── SUPPLIED DATA

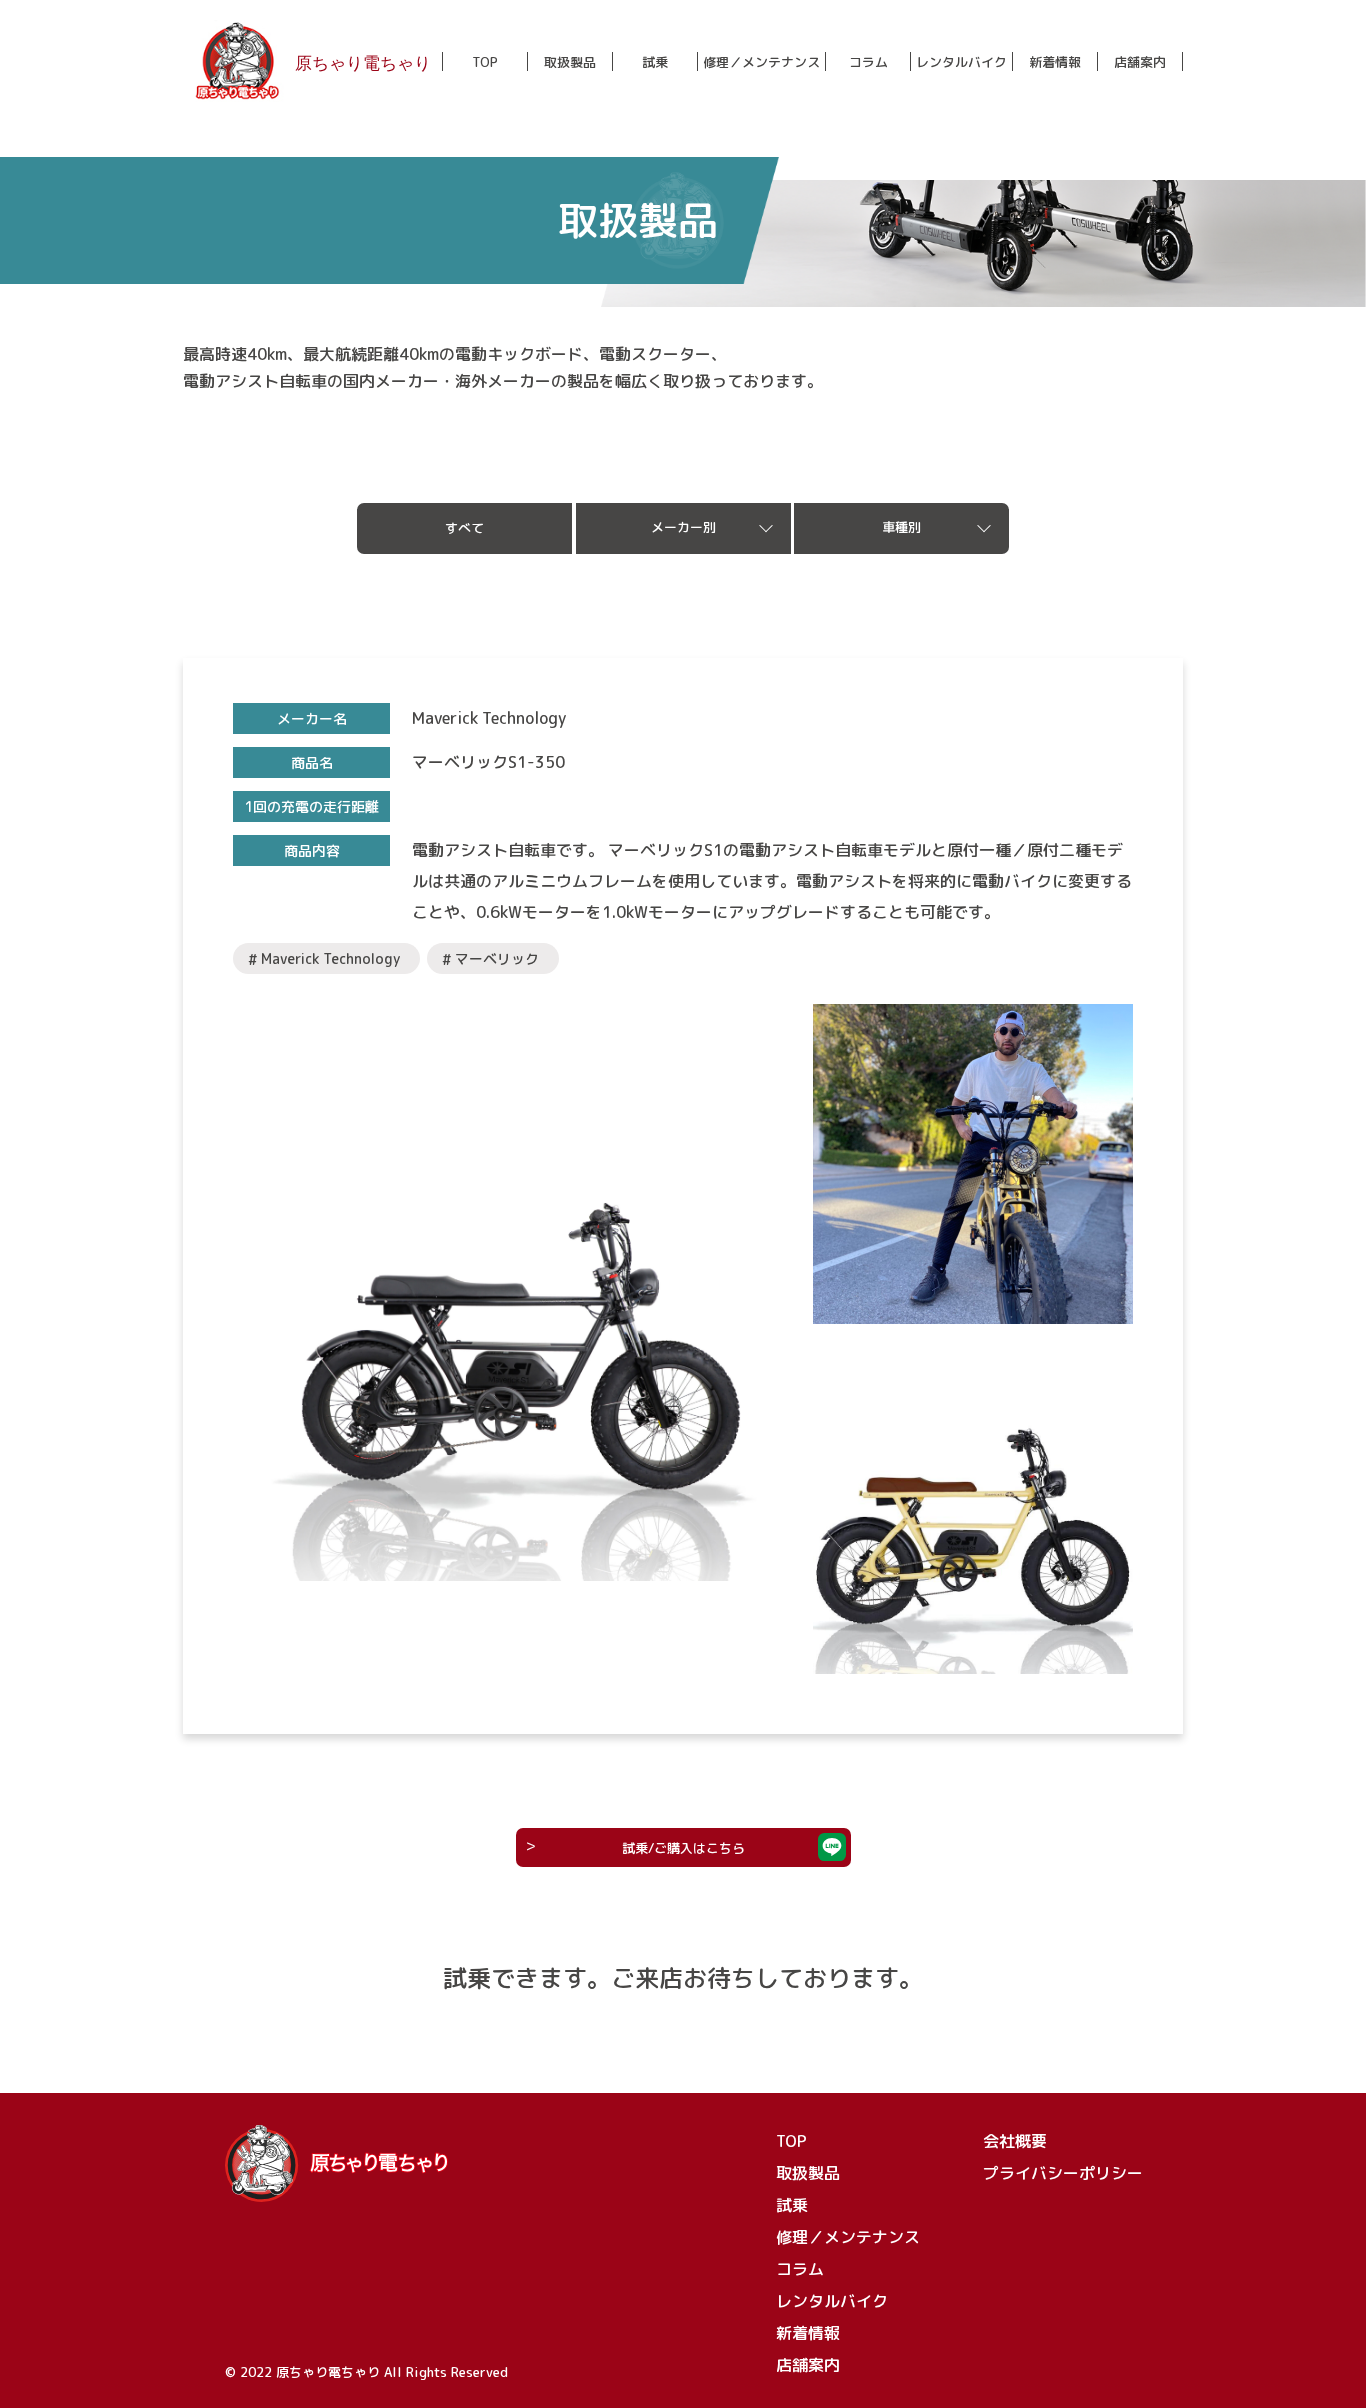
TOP (485, 62)
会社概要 (1015, 2141)
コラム (868, 62)
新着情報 (1055, 62)
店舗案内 (1140, 62)
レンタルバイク (961, 62)
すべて (464, 528)
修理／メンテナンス (761, 62)
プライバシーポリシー (1063, 2173)
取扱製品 (570, 62)
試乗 (655, 62)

────

--- TASK TO CARRY OUT ---
From the first line to the last, retype the data exactly, without images.

--- OUTPUT FOR THIS EXERCISE ---
TOP (485, 62)
会社概要 (1015, 2141)
コラム (868, 62)
新着情報 (1055, 62)
店舗案内 (1140, 62)
レンタルバイク (961, 62)
すべて (464, 528)
修理／メンテナンス (761, 62)
プライバシーポリシー (1063, 2173)
取扱製品 (570, 62)
試乗 (655, 62)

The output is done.